* Work to complete: Retype the entries exactly, keeping every line intact.

* Records shown:
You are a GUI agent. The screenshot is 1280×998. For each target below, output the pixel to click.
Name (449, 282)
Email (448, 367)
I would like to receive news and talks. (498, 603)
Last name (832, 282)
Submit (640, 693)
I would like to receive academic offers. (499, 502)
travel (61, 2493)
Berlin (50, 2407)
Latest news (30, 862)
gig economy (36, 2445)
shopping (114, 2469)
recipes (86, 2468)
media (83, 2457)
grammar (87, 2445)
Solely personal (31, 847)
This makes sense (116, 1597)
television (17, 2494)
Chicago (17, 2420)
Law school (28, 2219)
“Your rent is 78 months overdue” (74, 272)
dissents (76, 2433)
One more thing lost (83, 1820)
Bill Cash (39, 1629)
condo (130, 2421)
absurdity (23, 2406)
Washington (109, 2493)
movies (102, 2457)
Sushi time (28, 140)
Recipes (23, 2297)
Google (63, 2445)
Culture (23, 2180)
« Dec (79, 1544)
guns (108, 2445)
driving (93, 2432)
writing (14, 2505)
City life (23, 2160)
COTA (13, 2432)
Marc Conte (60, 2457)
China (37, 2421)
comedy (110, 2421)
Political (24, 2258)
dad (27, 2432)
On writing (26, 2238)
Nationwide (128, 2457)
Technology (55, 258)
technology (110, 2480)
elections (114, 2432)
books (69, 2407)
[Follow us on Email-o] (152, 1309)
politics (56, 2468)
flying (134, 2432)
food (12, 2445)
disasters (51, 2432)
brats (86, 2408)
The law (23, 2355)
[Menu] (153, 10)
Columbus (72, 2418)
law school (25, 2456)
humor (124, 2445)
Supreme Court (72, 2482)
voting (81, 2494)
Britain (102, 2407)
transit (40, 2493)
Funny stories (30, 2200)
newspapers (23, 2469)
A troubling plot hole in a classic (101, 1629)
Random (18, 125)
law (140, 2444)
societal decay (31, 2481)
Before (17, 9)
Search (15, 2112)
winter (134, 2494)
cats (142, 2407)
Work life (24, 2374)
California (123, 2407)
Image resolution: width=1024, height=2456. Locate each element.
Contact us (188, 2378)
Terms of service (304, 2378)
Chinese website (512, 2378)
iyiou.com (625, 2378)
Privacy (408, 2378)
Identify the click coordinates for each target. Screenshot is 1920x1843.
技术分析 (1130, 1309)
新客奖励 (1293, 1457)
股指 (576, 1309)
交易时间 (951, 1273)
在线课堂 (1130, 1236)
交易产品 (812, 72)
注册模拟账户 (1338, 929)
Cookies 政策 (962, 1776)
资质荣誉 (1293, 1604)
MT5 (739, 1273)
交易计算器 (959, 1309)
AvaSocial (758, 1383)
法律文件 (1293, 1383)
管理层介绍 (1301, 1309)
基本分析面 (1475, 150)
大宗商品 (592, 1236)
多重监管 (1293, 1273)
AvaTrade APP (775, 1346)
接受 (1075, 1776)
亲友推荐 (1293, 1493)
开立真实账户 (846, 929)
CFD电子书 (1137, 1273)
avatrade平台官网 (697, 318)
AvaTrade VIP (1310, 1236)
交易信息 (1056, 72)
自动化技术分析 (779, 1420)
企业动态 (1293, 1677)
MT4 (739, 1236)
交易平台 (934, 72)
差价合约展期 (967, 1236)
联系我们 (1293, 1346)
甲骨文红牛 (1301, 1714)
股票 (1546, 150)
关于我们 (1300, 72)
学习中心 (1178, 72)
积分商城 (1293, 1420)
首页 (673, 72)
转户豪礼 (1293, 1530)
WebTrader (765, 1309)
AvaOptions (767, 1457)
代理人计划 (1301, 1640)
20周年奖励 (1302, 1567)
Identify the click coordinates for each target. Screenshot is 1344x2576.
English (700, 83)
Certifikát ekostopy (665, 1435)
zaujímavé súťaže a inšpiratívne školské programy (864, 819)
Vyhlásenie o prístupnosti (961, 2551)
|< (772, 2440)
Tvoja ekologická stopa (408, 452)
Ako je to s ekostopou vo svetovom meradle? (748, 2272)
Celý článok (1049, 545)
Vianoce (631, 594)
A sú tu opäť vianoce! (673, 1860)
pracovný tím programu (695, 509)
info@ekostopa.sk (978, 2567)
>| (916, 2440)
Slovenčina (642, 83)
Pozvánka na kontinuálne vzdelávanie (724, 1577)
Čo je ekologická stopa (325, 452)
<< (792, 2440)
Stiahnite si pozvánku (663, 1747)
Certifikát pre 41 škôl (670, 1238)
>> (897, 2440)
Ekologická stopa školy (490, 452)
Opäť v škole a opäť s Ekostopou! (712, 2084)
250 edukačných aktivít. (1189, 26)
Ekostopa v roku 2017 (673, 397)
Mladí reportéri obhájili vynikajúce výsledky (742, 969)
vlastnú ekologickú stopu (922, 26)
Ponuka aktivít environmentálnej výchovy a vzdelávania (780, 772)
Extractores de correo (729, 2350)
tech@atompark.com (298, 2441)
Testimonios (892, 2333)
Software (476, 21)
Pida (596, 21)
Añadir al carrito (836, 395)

* Task solution:
You are a GUI agent. The screenshot is 1280×998. For each target below, output the pixel to click.
Name (449, 282)
Email (448, 367)
I would like to receive news and talks. (498, 603)
Last name (832, 282)
Submit (640, 693)
I would like to receive academic offers. (499, 502)
travel (61, 2493)
Berlin (50, 2407)
Latest news (30, 862)
gig economy (36, 2445)
shopping (114, 2469)
recipes (86, 2468)
media (83, 2457)
grammar (87, 2445)
Solely personal (31, 847)
This makes sense (116, 1597)
television (17, 2494)
Chicago (17, 2420)
Law school (28, 2219)
“Your rent is 78 months overdue” (74, 272)
dissents (76, 2433)
One more thing lost (83, 1820)
Bill Cash (39, 1629)
condo (130, 2421)
absurdity (23, 2406)
Washington (109, 2493)
movies (102, 2457)
Sushi time (28, 140)
Recipes (23, 2297)
Google (63, 2445)
Culture (23, 2180)
« Dec (79, 1544)
guns (108, 2445)
driving (93, 2432)
writing (14, 2505)
City life (23, 2160)
COTA (13, 2432)
Marc Conte (60, 2457)
China (37, 2421)
comedy (110, 2421)
Political (24, 2258)
dad (27, 2432)
On writing (26, 2238)
Nationwide (128, 2457)
Technology (55, 258)
technology (110, 2480)
elections (114, 2432)
books (69, 2407)
[Follow us on Email-o] (152, 1309)
politics (56, 2468)
flying (134, 2432)
food (12, 2445)
disasters (51, 2432)
brats (86, 2408)
The law (23, 2355)
[Menu] (153, 10)
Columbus (72, 2418)
law school (25, 2456)
humor (124, 2445)
Supreme Court (72, 2482)
voting (81, 2494)
Britain (102, 2407)
transit (40, 2493)
Funny stories (30, 2200)
newspapers (23, 2469)
A troubling plot hole in a classic (101, 1629)
Random (18, 125)
law (140, 2444)
societal decay (31, 2481)
Before (17, 9)
Search (15, 2112)
winter (134, 2494)
cats (142, 2407)
Work life (24, 2374)
California (123, 2407)
Image resolution: width=1024, height=2456. Locate each element.
Contact us (188, 2378)
Terms of service (304, 2378)
Chinese website (512, 2378)
iyiou.com (625, 2378)
Privacy (408, 2378)
Identify the click coordinates for each target. Screenshot is 1920x1843.
技术分析 (1130, 1309)
新客奖励 (1293, 1457)
股指 (576, 1309)
交易时间 (951, 1273)
在线课堂 (1130, 1236)
交易产品 (812, 72)
注册模拟账户 (1338, 929)
Cookies 政策 (962, 1776)
资质荣誉 (1293, 1604)
MT5 (739, 1273)
交易计算器 (959, 1309)
AvaSocial (758, 1383)
法律文件 (1293, 1383)
管理层介绍 (1301, 1309)
基本分析面 (1475, 150)
大宗商品 (592, 1236)
多重监管 (1293, 1273)
AvaTrade APP (775, 1346)
接受 (1075, 1776)
亲友推荐 (1293, 1493)
开立真实账户 (846, 929)
CFD电子书 (1137, 1273)
avatrade平台官网 (697, 318)
AvaTrade VIP (1310, 1236)
交易信息 (1056, 72)
自动化技术分析 (779, 1420)
企业动态 (1293, 1677)
MT4 (739, 1236)
交易平台 (934, 72)
差价合约展期 (967, 1236)
联系我们 (1293, 1346)
甲骨文红牛 (1301, 1714)
股票 (1546, 150)
关于我们 (1300, 72)
学习中心 (1178, 72)
积分商城 (1293, 1420)
首页 (673, 72)
转户豪礼 (1293, 1530)
WebTrader (765, 1309)
AvaOptions (767, 1457)
代理人计划 (1301, 1640)
20周年奖励 (1302, 1567)
Identify the click coordinates for each target. Screenshot is 1344x2576.
English (700, 83)
Certifikát ekostopy (665, 1435)
zaujímavé súťaže a inšpiratívne školské programy (864, 819)
Vyhlásenie o prístupnosti (961, 2551)
|< (772, 2440)
Tvoja ekologická stopa (408, 452)
Ako je to s ekostopou vo svetovom meradle? (748, 2272)
Celý článok (1049, 545)
Vianoce (631, 594)
A sú tu opäť vianoce! (673, 1860)
pracovný tím programu (695, 509)
info@ekostopa.sk (978, 2567)
>| (916, 2440)
Slovenčina (642, 83)
Pozvánka na kontinuálne vzdelávanie (724, 1577)
Čo je ekologická stopa (325, 452)
<< (792, 2440)
Stiahnite si pozvánku (663, 1747)
Certifikát pre 41 škôl (670, 1238)
>> (897, 2440)
Ekologická stopa školy (490, 452)
Opäť v škole a opäť s Ekostopou! (712, 2084)
250 edukačných aktivít. (1189, 26)
Ekostopa v roku 2017 (673, 397)
Mladí reportéri obhájili vynikajúce výsledky (742, 969)
vlastnú ekologickú stopu (922, 26)
Ponuka aktivít environmentálnej výchovy a vzdelávania (780, 772)
Extractores de correo (729, 2350)
tech@atompark.com (298, 2441)
Testimonios (892, 2333)
Software (476, 21)
Pida (596, 21)
Añadir al carrito (836, 395)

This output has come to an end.